Maurice Ligeon

Personal information
- Full name: Maurice Ligeon
- Date of birth: September 2, 1977 (age 47)
- Place of birth: New York City, Queens, United States
- Position(s): Midfielder

Senior career*
- Years: Team / Apps / (Gls)
- 1993–1994: Club Brugge / 0 / (0)
- 1996–1998: Telstar / 22 / (0)
- 1999–2003: SV Huizen
- 2005–2007: KSJB
- 2009–2010: AS'80
- 2010: Forza Almere

International career
- 1994: United States / 1 / (0)

Managerial career
- 2010–2012: S.V. The Brothers
- 2012–2017: FC Almere
- 2018–2019: VV Unicum

= Maurice Ligeon =

American soccer player

Maurice Ligeon (born September 2, 1977) is an American former professional soccer player of Surinamese descent, who spent his entire career in Europe and earned one cap with the United States national team.

==Playing career==
===Club===
Ligeon began his career on the Club Brugge K.V. youth team.

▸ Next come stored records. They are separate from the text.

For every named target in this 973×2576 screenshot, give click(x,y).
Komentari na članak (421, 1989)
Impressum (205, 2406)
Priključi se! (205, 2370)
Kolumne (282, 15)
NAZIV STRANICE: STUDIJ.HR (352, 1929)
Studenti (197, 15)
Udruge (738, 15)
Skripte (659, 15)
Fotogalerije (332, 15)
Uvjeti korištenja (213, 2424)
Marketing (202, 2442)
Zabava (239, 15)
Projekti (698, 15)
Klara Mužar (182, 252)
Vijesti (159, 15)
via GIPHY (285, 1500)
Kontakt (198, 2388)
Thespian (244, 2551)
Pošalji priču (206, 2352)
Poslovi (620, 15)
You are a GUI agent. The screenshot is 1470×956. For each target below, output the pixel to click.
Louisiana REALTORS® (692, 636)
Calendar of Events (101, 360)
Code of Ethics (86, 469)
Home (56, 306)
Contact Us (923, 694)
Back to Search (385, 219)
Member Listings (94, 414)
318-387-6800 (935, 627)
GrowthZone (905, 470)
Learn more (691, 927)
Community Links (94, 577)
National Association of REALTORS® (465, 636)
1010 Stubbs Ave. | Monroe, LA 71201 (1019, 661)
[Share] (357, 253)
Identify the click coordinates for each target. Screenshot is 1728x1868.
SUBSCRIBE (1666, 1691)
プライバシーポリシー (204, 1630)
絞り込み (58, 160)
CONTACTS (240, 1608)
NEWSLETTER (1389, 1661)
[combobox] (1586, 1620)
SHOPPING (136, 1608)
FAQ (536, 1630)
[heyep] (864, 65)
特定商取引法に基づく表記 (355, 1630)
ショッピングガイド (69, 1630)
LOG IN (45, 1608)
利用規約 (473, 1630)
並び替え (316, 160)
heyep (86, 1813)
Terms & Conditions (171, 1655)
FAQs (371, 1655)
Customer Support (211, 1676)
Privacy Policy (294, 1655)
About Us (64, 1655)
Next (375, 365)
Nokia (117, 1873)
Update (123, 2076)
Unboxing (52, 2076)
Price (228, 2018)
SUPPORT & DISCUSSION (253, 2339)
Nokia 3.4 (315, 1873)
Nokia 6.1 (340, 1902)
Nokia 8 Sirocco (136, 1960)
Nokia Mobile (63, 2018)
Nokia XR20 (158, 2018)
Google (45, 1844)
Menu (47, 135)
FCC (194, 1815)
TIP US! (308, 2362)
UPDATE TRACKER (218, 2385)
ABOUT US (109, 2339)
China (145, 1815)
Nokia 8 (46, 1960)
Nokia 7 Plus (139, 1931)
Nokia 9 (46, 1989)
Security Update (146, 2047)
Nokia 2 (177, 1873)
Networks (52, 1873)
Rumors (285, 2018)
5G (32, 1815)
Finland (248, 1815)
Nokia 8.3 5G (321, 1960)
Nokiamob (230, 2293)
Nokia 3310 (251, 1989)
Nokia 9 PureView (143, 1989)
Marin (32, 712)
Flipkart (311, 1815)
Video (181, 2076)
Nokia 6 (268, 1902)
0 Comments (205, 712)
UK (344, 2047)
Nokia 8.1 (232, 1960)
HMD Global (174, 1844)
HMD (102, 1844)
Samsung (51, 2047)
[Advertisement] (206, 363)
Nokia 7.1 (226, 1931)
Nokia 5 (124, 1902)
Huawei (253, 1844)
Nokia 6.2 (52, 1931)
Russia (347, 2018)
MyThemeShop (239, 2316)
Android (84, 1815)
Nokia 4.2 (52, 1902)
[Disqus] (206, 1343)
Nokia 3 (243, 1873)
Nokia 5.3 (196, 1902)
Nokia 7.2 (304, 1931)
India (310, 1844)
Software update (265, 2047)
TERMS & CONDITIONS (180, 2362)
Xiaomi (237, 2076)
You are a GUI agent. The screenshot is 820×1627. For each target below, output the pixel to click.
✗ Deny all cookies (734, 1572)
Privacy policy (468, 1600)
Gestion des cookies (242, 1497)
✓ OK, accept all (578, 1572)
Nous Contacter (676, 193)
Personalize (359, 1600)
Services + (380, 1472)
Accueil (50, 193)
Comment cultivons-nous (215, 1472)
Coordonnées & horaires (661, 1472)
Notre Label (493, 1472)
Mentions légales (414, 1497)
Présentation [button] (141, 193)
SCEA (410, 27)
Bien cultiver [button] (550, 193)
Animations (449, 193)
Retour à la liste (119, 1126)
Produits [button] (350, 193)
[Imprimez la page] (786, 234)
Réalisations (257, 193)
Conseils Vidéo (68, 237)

He played the 1997–98 season with Dutch Second Division club Telstar. He was then listed with the amateur club SV Huizen from 1999 to 2002. He left the team during the 2001–02 season, but returned for the 2002–03 season only to resign again on December 16, 2003. He was then listed with KSJB from 2005 to 2007.

===international===
Ligeon earned one cap with the United States national team, as a 17-year old in a 2–1 loss to Saudi Arabia in Dhahran on October 19, 1994, when he came on for Lawrence Lozzano in the 72nd minute.

==Managerial career==
In September 2010 he joined Clarence Seedorf's Surinamese club S.V. The Brothers as manager. In the summer of 2012, Ligeon was appointed manager of Dutch amateur team FC Almere. In the summer of 2018, Ligeon was appointed manager of Dutch team VV Unicum Lelystad.

==Personal life==
Ligeon is of Surinamese descent and the brother of Ruben Ligeon.